Kutipan Teks

Al-Musawi, penulis Dialog Sunnah-Syi'ah juga berpura-pura tidak mengetahui akhir kisah yang menyatakan: "Kalau seandainya Marwan membantah, tentulah semua Ulama hadits akan mengecam dia!" Ini semua membuktikan adanya kesepakatan ulama akan keadilan dan tsiqatnya Waqi', dan menunjukkan pula tidak benarnya tulisan Marwan tentang Waqi' di papan itu. Juga menunjukkan kesepekatan ulama akan kedustaan Marwan, sebab terbukti seandainya Marwan berkilah, mereka akan memukul dan mempecundanginya.

Mengenai perkataan Ahmad tentang Waqi' bahwa 'Abdurahman lebih disukai dan lebih diterima Ulama salaf dibanding Waqi', hal ini harus diartikan bahwa Ahmad menyatakan hal itu dalam menjawab soal "Kalau ada perselisihan tentang sesuatu antara 'Abdurahman dan Waqi', siapa yang kau ambil?" Maka Ahmad memberi jawaban yang lebih mengunggulkan 'Abdurahman dibanding Waqi'. Sebabnya adalah karena 'Abdurahman lebih diterima ulama salaf Tidak demikian halnya dengan Waqi'.

Data Ekstraksi
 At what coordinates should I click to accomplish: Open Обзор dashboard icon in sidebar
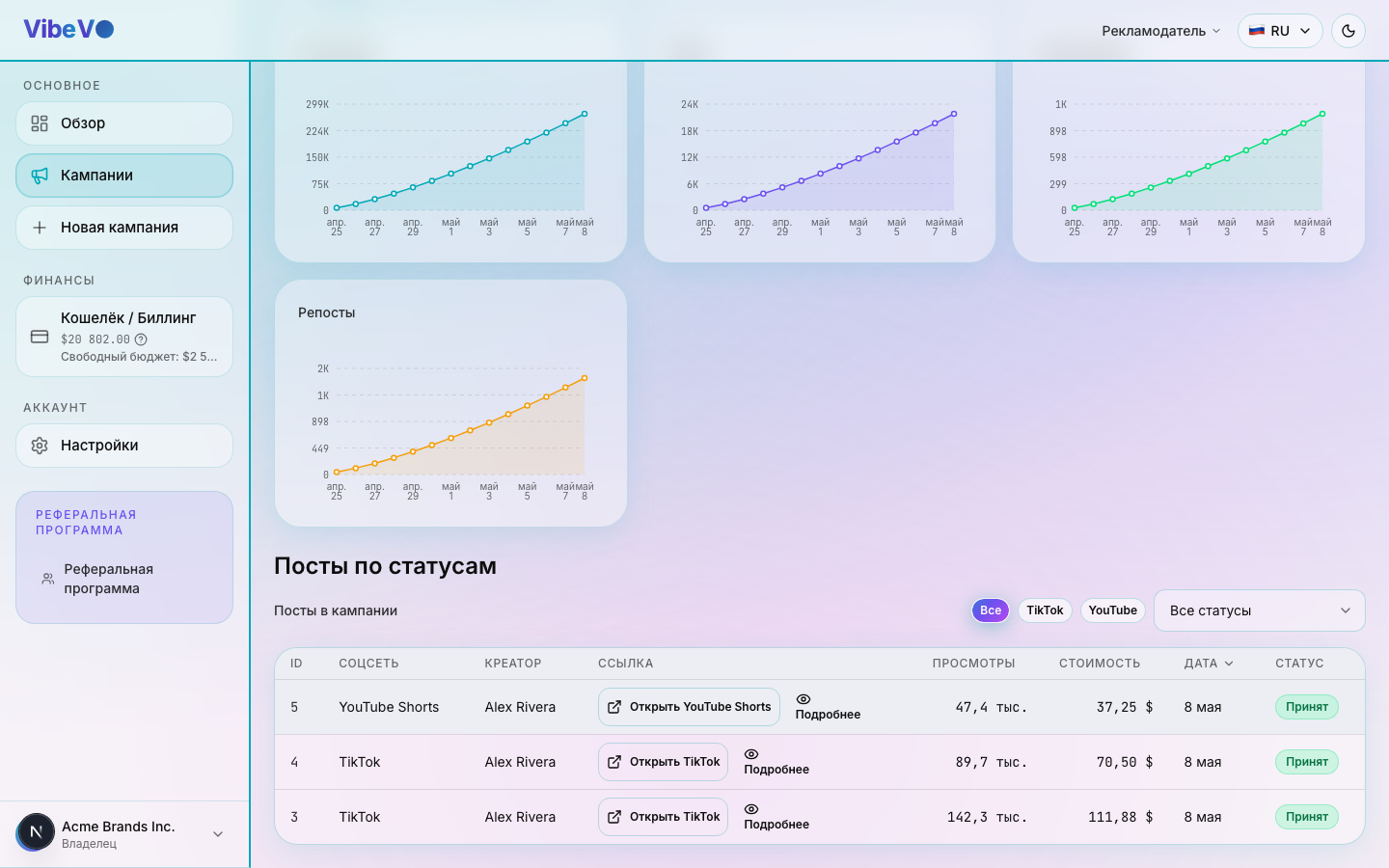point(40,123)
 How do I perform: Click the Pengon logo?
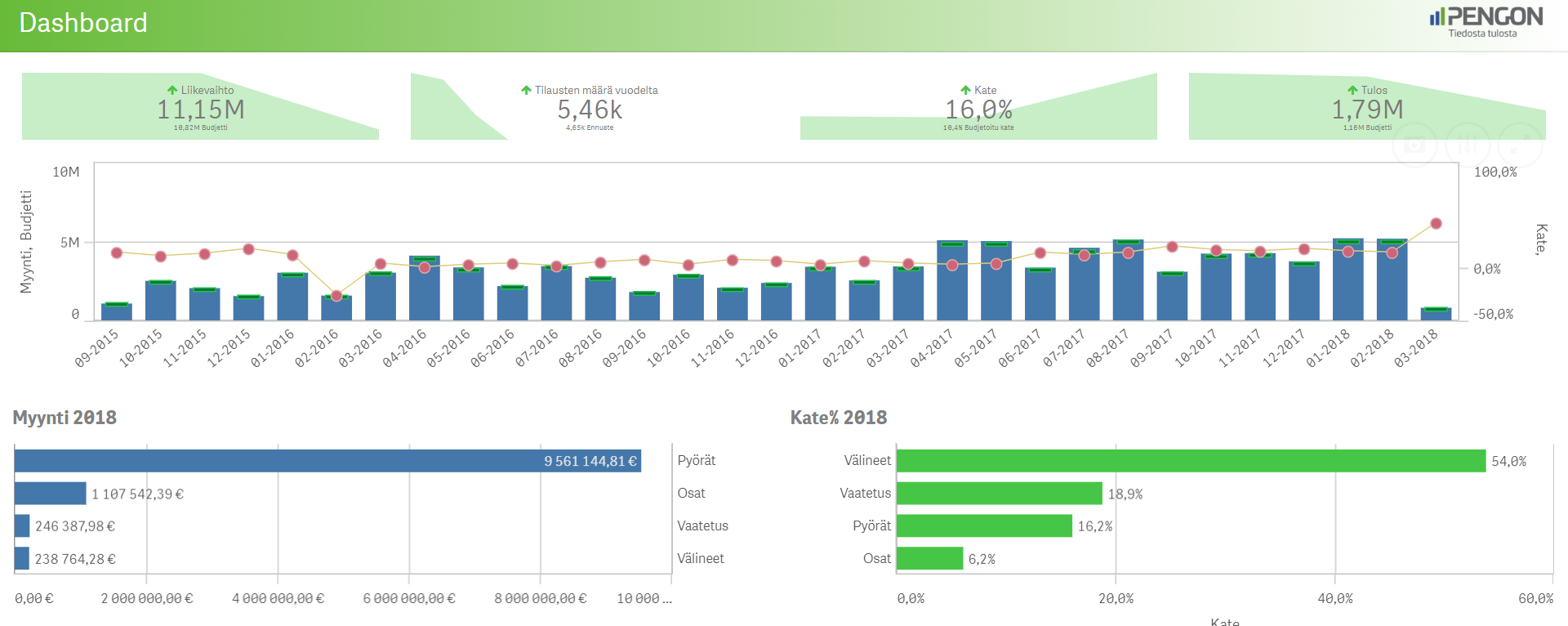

...

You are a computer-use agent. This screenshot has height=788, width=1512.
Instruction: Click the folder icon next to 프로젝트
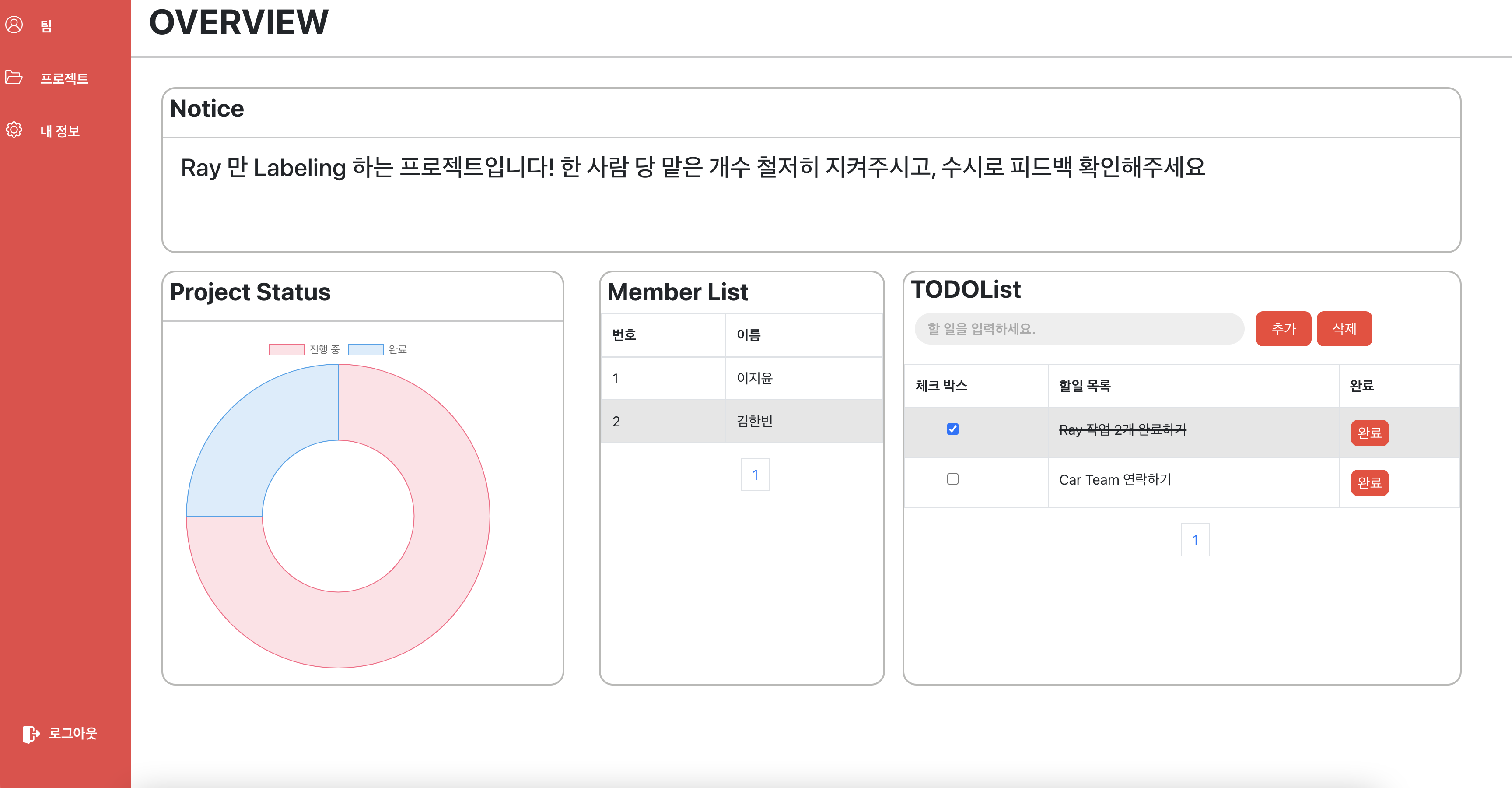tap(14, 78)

Bagian Latihan
[a] Jawab pertanyaan berikut berdasarkan kutipan teks.
(i) Siapa penulis Dialog Sunnah-Syi'ah?
(ii) Kesepakatan ulama akan keadilan dan tsiqatnya siapa yang dibuktikan?
(iii) Menurut jawaban Ahmad, siapa yang lebih diterima ulama salaf dibanding Waqi'?
[b] Ubah baris-baris data mulai dari baris yang memuat "At what coordinates" sampai baris yang memuat "How do I perform: Click the Pengon logo?" dengan mengganti "sidebar" menjadi "bilah samping". Selebihnya biarkan tetap, dan jangan sertakan gambarnya.

Jawaban Berurutan
[a]
(i) Al-Musawi.
(ii) Waqi'.
(iii) 'Abdurahman.

[b]
 At what coordinates should I click to accomplish: Open Обзор dashboard icon in bilah samping
point(40,123)
 How do I perform: Click the Pengon logo?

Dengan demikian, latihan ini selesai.